Interesting rant about Scala's issues
Rikki Cattermole
alphaglosined at gmail.com
Thu Apr 3 01:31:29 PDT 2014
On Thursday, 3 April 2014 at 08:18:01 UTC, Bienlein wrote:
> My knowledge of compiler constructions is fairly limited and I
> might be wrong, but it seems to me that the Scala compiler is
> broken. Scala has gained some bad reputation for long build
> times (just google for Scala and build time) which IMHO cannot
> be explained by the large number of language features. D has a
> comparable large number of language features and compiles much
> faster than Scala.
>
> D has been designed from the beginning with caution on
> compilation speed and thinking about how to keep it slow to
> begin with. D not only in that way is a language that was
> thought out. On the contrary, Scala seems to me to be a
> language where many features of various languages were thrown
> into one and then a compiler was built for it. The incremental
> Scala compiler pretty much rescues the build time problem,
> though, and they are mostly lucky now. Also, IMHO, implicits
> are really crazy and it should have been clear from the
> beginning that they will become a problem for scalable build
> times, see
> http://java.dzone.com/articles/implicits-scala-conversion.
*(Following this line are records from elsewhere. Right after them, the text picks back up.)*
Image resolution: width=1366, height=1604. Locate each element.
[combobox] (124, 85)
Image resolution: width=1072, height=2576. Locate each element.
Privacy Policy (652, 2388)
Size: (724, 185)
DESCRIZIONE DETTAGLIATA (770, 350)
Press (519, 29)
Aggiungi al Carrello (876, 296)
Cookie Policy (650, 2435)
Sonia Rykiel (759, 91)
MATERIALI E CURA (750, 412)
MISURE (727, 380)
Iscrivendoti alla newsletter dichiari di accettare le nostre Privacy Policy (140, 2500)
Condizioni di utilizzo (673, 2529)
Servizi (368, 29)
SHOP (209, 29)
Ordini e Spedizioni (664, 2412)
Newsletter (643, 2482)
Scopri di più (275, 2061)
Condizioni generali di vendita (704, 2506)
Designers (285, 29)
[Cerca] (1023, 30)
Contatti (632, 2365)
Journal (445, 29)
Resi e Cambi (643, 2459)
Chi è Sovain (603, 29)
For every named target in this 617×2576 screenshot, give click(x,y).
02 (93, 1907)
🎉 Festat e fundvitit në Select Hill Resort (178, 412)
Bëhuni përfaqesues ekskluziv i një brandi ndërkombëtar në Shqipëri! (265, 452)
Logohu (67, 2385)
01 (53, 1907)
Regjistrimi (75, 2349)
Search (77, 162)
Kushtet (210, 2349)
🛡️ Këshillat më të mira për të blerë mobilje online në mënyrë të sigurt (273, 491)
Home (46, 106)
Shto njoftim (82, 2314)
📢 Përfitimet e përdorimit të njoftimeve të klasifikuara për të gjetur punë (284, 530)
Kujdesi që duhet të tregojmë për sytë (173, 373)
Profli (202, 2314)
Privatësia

> Interestingly. Martin Odersky got his Ph.D. from Niklaus Wirth
> at the ETH and I don't want to know what Wirth would say about
> implicits.
>
> The presentation by Paul Phillips was discussed in the Scala
> forums at great length:
>
> What's up with Paul Phillips?
> https://groups.google.com/forum/?hl=de#!topic/scala-debate/IgrKCdConlA
> 54 replies
>
> What's up with Paul Phillips?
> https://groups.google.com/forum/?hl=de#!topic/scala-user/ImqlClXTrS4[201-225-false]
> 201 replies
>
> Sadly, the only serious language on the JVM besides Java8 is
> Scala. Ceylon has not taken off at all after becoming 1.0.
> Groovy's language extensions are basically AST transformations
> and not truly baked into a "real" language. Nobody knows how
> Kotlin will be doing when it turns 1.0 maybe somewhen in
> autumn/winter this year.
>
> To get a plus for your skill set when applying for Java jobs
> you will have to learn Scala. For a Java developer like me any
> chances for a job doing D are very slim. But I keep looking
> into D just out of interest and to get some food for my mind.
> There is so much to learn from looking at D and playing with it
> that I keep doing it just on a fun & interest basis.
If I remember what the state of Groovy is (around 2012). The
compiler devs focussed quite heavily on functionality not
performance. Even refused to go that direction.
It was quite bad.
Its a real shame. I liked it. Although if they had and had
unsigned types I probably wouldn't be in D!